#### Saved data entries
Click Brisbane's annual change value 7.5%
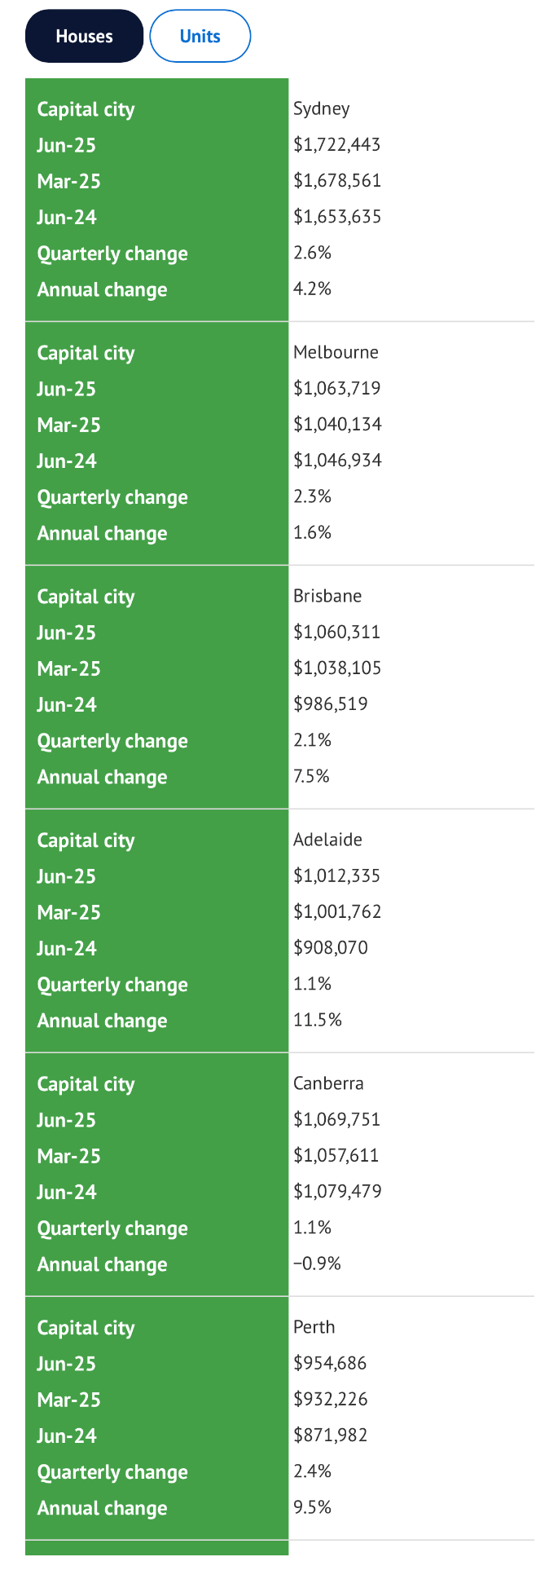The width and height of the screenshot is (549, 1579). tap(312, 777)
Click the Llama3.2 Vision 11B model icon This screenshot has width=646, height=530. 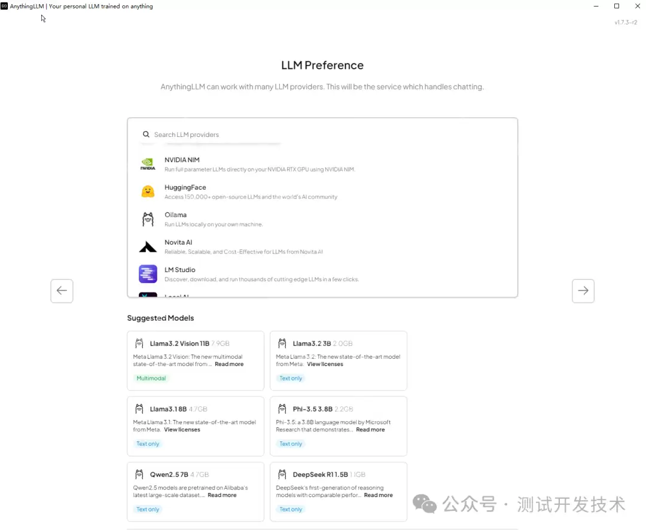point(139,343)
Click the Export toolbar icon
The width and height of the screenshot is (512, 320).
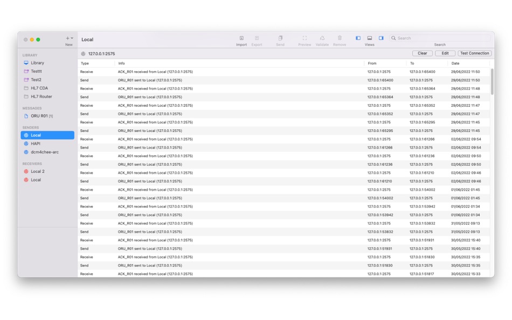pyautogui.click(x=257, y=38)
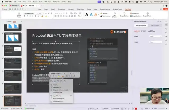Open the Line type dropdown in Object Formatting
The image size is (169, 110).
(156, 42)
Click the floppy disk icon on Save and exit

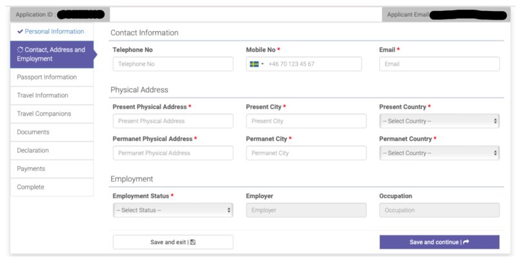tap(193, 242)
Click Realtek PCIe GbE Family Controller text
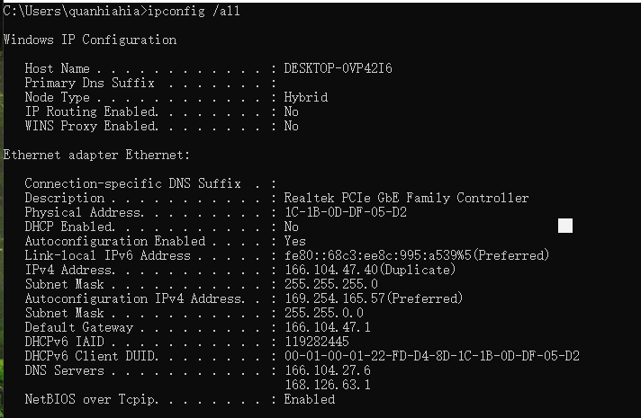This screenshot has width=641, height=418. coord(406,198)
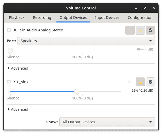The height and width of the screenshot is (134, 162).
Task: Click lock channels icon for Built-in Audio
Action: tap(140, 30)
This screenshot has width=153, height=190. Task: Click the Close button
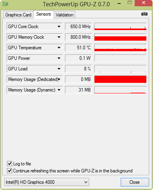tap(135, 182)
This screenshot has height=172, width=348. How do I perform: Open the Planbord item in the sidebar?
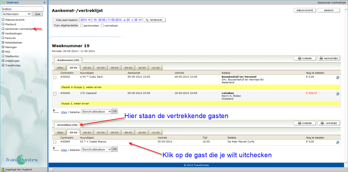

#### Description of the task
Your output must consist only of the lines from the line with "This screenshot has width=153, height=190." through the final line of the data, both included, reproduced exactly and free of pictures.

#### Exercise output
This screenshot has width=153, height=190. Task: Click the Close button
tap(135, 182)
This screenshot has height=172, width=348. How do I perform: Open the Planbord item in the sidebar?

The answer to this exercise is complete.